Teks Bacaan:
Dalam sejarah gereja abad ke-5, ada dua rumpun tradisi besar dalam
liturgi yaitu liturgi Roma dan liturgi Gallia.
1.
Buku-buku
liturgi Rumpun Tradisi Roma dan Gallia
Buku—buku yang termasuk dalam
rumpun liturgi Roma, yaitu: Sacramentarium Gregorius, Sacramentarium
Gelasianum, Sacramentarium Leonia, kumpulaan Naskah Revenna, dan Ordines
Romani. Sedangkan yang termasuk rumpun liturgi Gallia, yaitu: Missale
Gothicum, Missale Gallicanum, Misa-misa yang dipublikasikan oleh Mone, buku
Pengajaran Luxeucell, Surat-surat Santo Germanus dari Paris, Buku-buku Inggris
dan Irlandia, Misa Bobbio, Buku-buku Ambrosian dan Buku-buku Mozaratis.
2.
Liturgi
Papal dalam Liturgi Roma
Zaman kepausan membawa dampak bagi timbulnya liturgi kepausan,
disebut liturgi Papl atau ritus Papal. Liturgi yang dilayangkan
oleh Paus berbeda dengan liturgi yang dilayangkan oleh imam biasa dari jemaat
yang dipimpin oleh imam. Apabila Paus tidak hadir, pelayan liturgi digantikan
oleh imam dengan memakai liturgi yang lebih sederhana dari pada liturgi Papal.
Adalah liturgi biasa Papal, yang diadakan menurut waktu yang tetap dan
dipimpin oleh Paus sendiri dihadiri oleh anggota Kerajaan dan umat dari pelosok
kota Roma.
3.

Data yang Diberikan:
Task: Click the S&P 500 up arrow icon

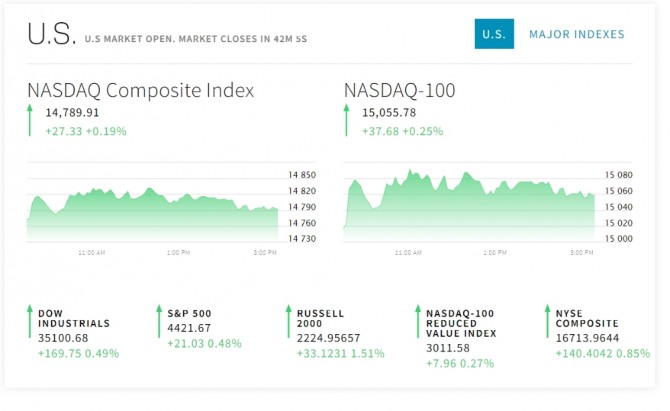Action: tap(158, 323)
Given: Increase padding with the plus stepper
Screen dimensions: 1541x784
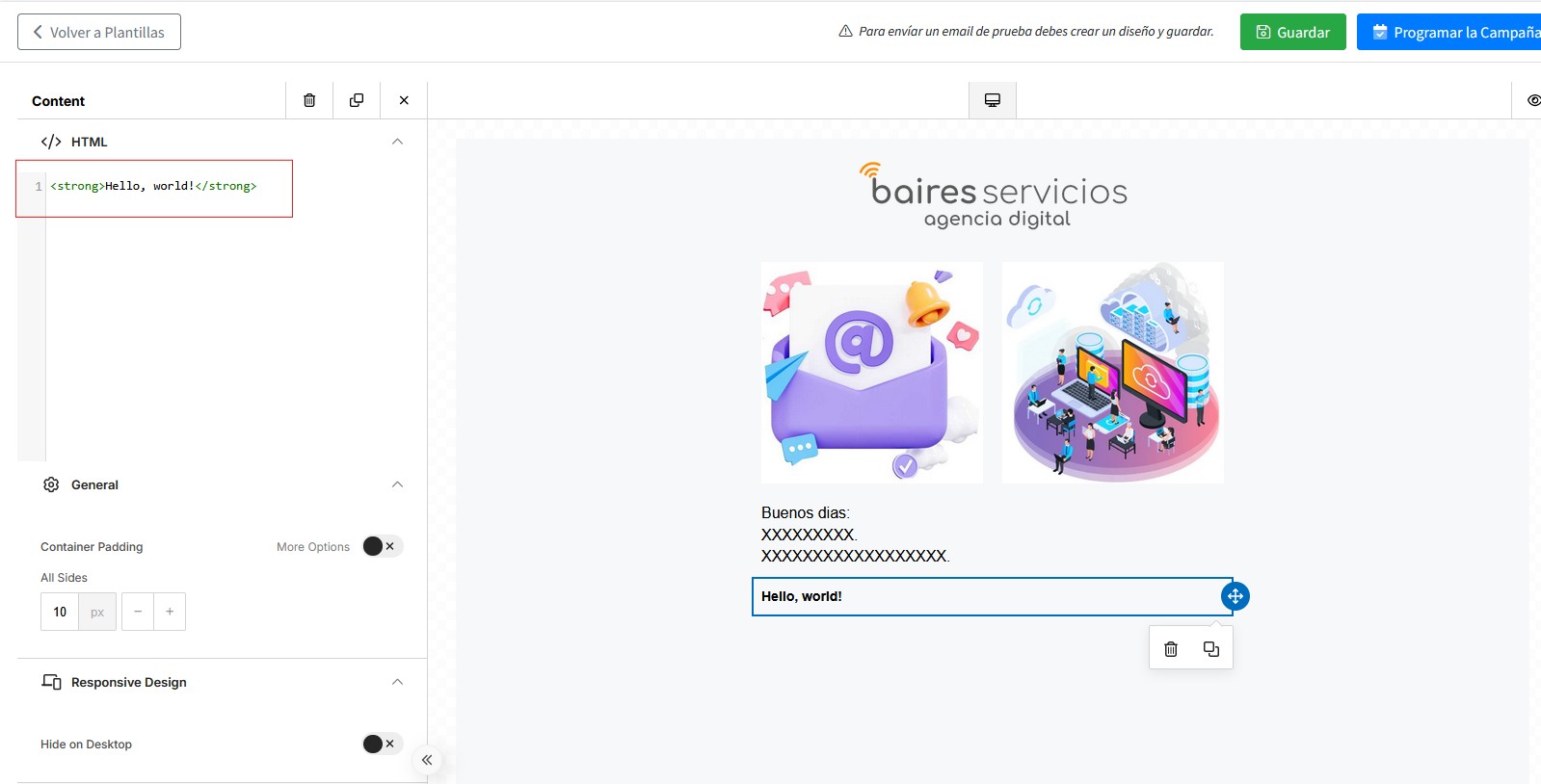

Petunjuk Tugas:
Perbarui bagian teks bacaan tentang liturgi gereja yang dimulai pada "Dalam sejarah gereja" dan berakhir pada "dan Buku-buku Mozaratis." dengan mengganti setiap "Sacramentarium" menjadi "Sakramentarium". Tuliskan kembali bagian tersebut. Kerjakan hanya berdasarkan teks bacaan, bukan data.

Jawaban Latihan:
Dalam sejarah gereja abad ke-5, ada dua rumpun tradisi besar dalam
liturgi yaitu liturgi Roma dan liturgi Gallia.
1.
Buku-buku
liturgi Rumpun Tradisi Roma dan Gallia
Buku—buku yang termasuk dalam
rumpun liturgi Roma, yaitu: Sakramentarium Gregorius, Sakramentarium
Gelasianum, Sakramentarium Leonia, kumpulaan Naskah Revenna, dan Ordines
Romani. Sedangkan yang termasuk rumpun liturgi Gallia, yaitu: Missale
Gothicum, Missale Gallicanum, Misa-misa yang dipublikasikan oleh Mone, buku
Pengajaran Luxeucell, Surat-surat Santo Germanus dari Paris, Buku-buku Inggris
dan Irlandia, Misa Bobbio, Buku-buku Ambrosian dan Buku-buku Mozaratis.